═══ Entries supplied ═══
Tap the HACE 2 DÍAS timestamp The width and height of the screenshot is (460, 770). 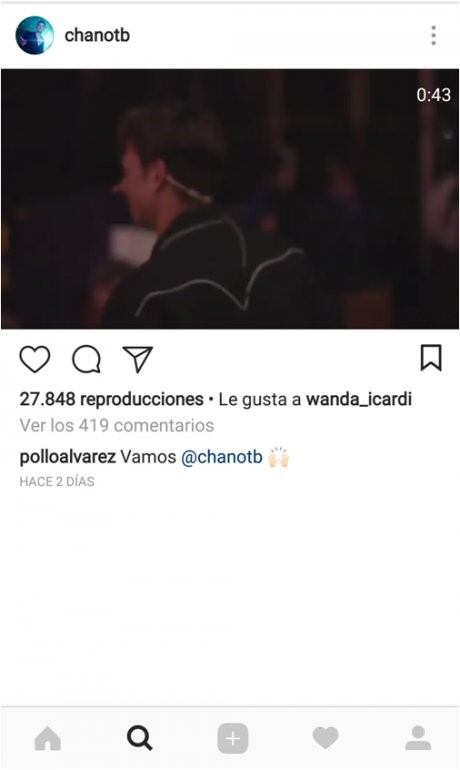tap(57, 482)
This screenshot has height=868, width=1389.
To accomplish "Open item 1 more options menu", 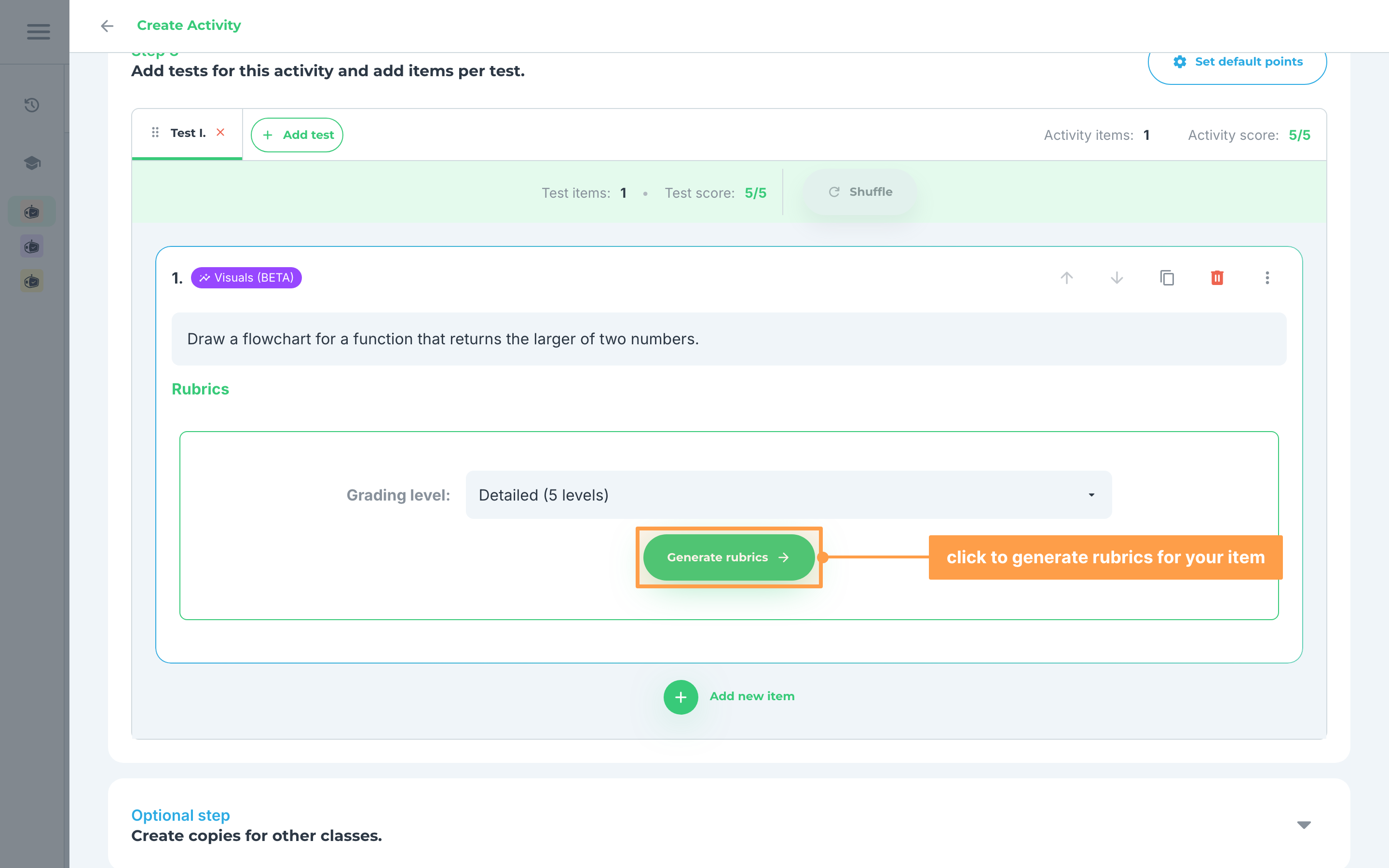I will coord(1267,278).
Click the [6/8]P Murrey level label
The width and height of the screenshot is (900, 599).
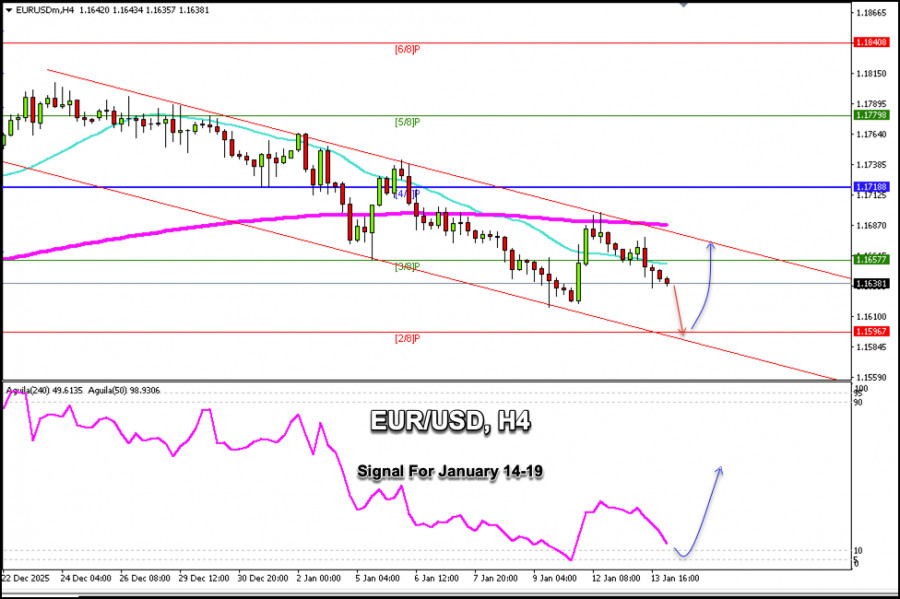click(x=408, y=50)
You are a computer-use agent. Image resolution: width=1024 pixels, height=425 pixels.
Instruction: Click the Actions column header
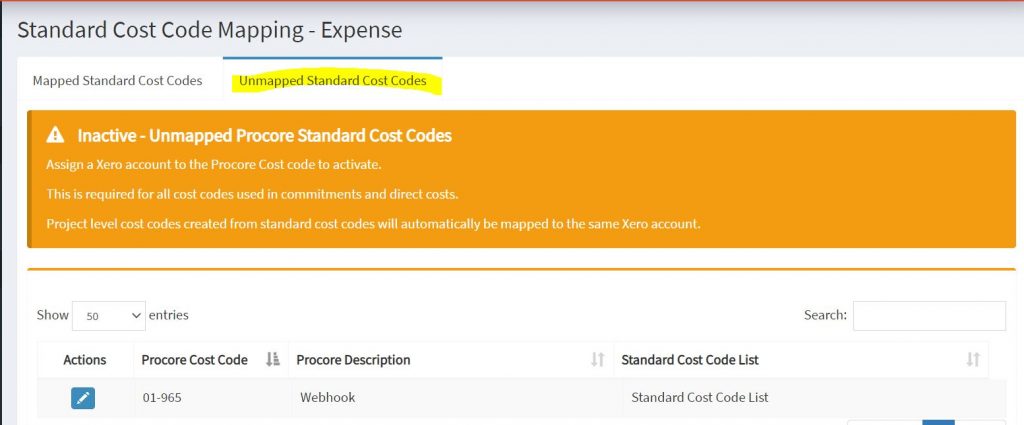[x=84, y=360]
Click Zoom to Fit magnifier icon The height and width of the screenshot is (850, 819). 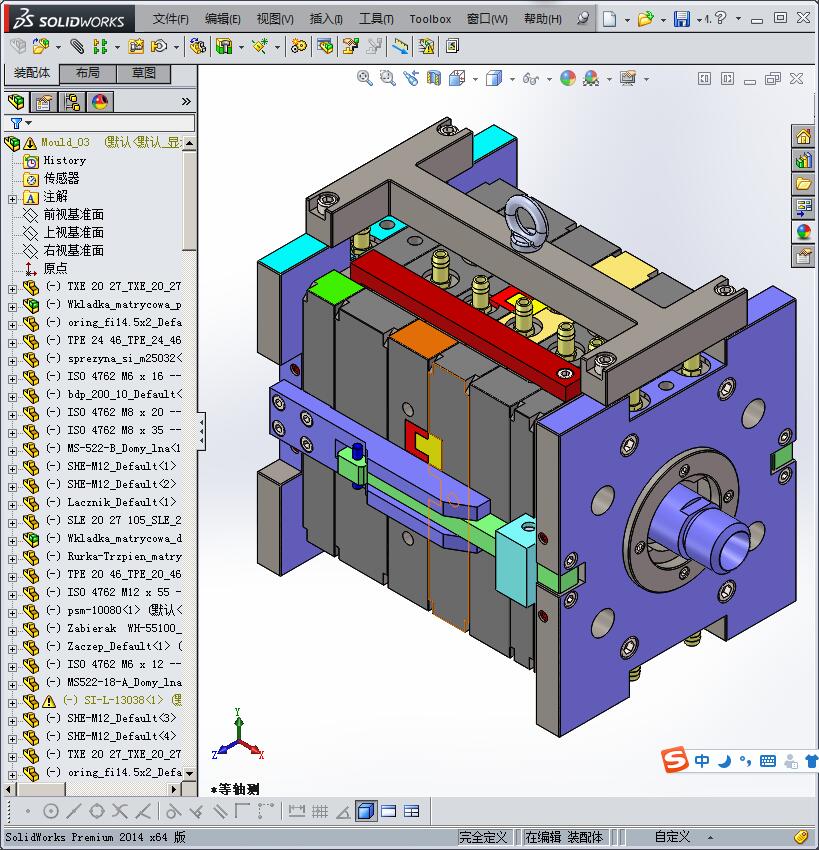click(365, 78)
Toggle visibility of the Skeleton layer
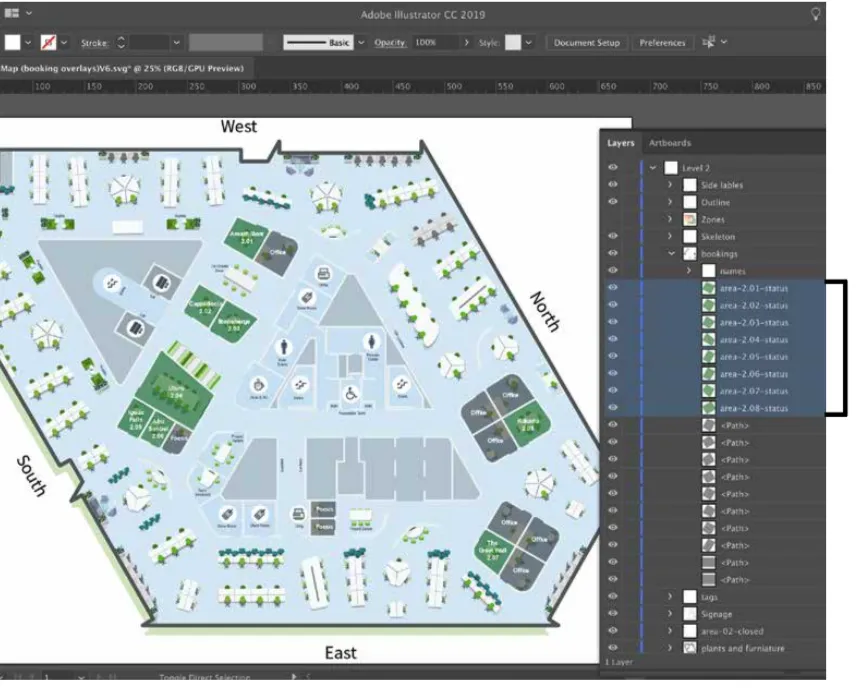Image resolution: width=858 pixels, height=688 pixels. 613,237
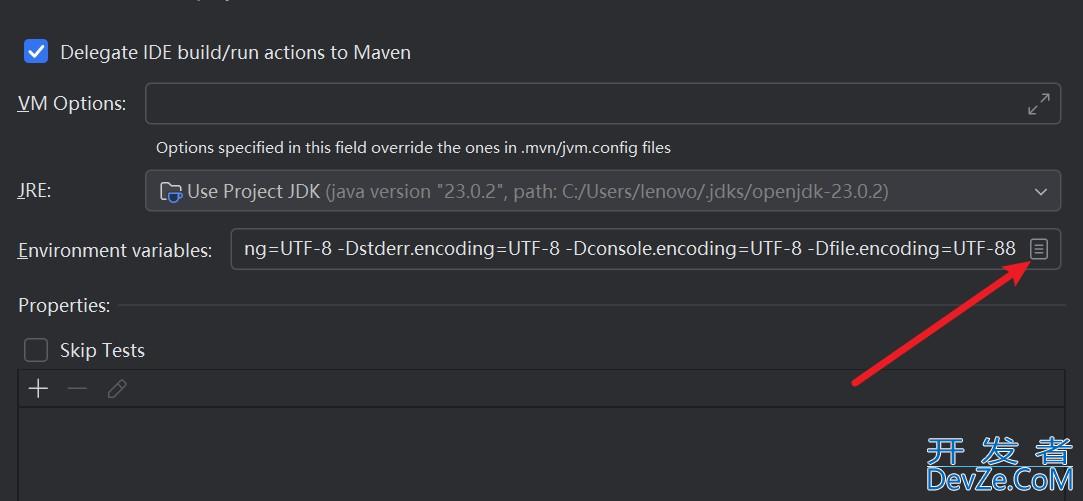Open the JRE dropdown chevron arrow
This screenshot has width=1083, height=501.
pyautogui.click(x=1041, y=191)
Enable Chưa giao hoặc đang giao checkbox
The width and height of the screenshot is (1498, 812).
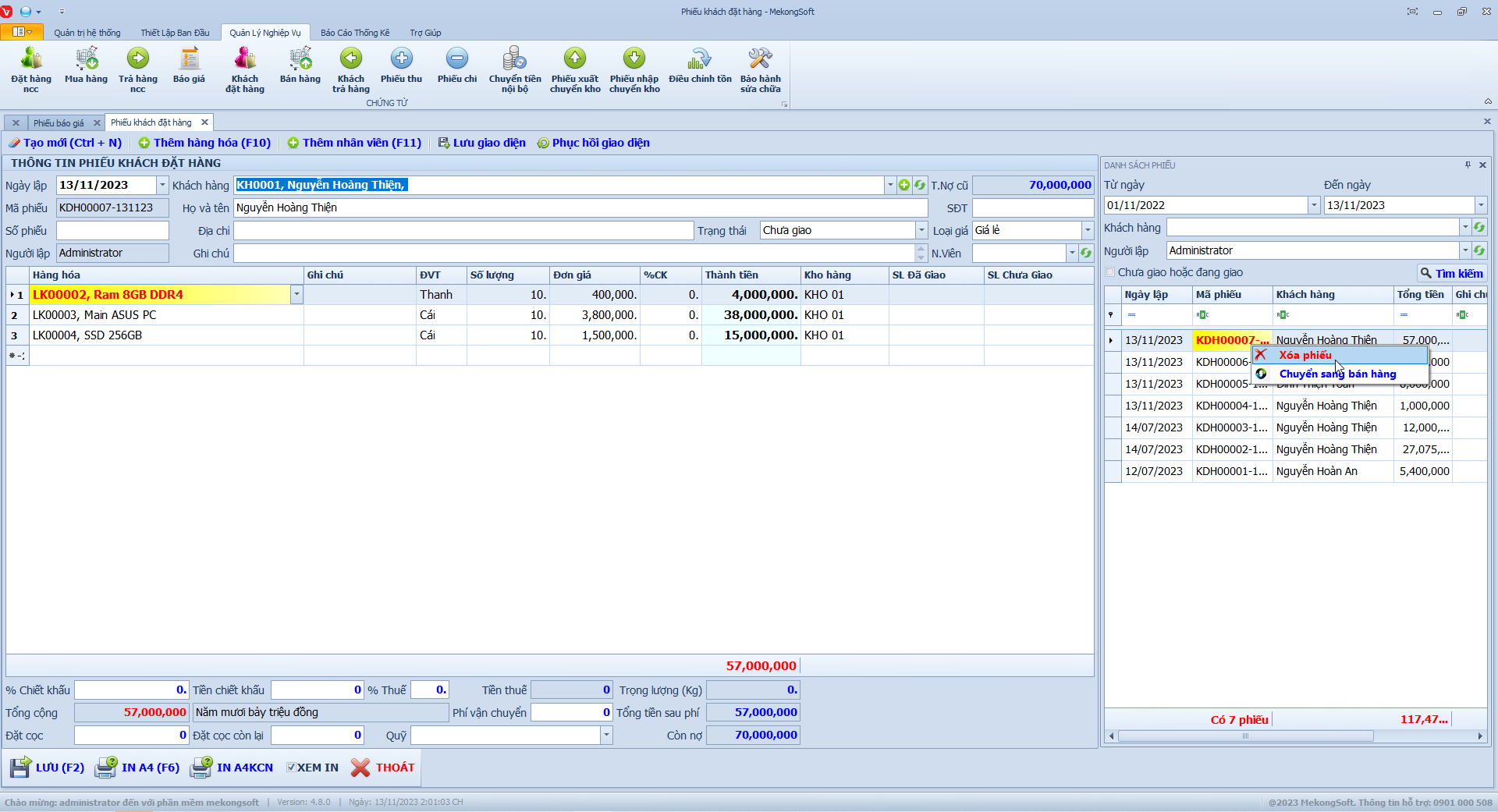(x=1110, y=273)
═══
— Task instructions —
Your copy should begin at the line containing "Toggle visibility of the Skeleton layer" and end at the last line of the data above, matching each line exactly and holding no pictures.

— Written reply —
Toggle visibility of the Skeleton layer
Image resolution: width=858 pixels, height=688 pixels. 613,237
Open the JRE dropdown chevron arrow
This screenshot has width=1083, height=501.
pyautogui.click(x=1041, y=191)
Enable Chưa giao hoặc đang giao checkbox
The width and height of the screenshot is (1498, 812).
(x=1110, y=273)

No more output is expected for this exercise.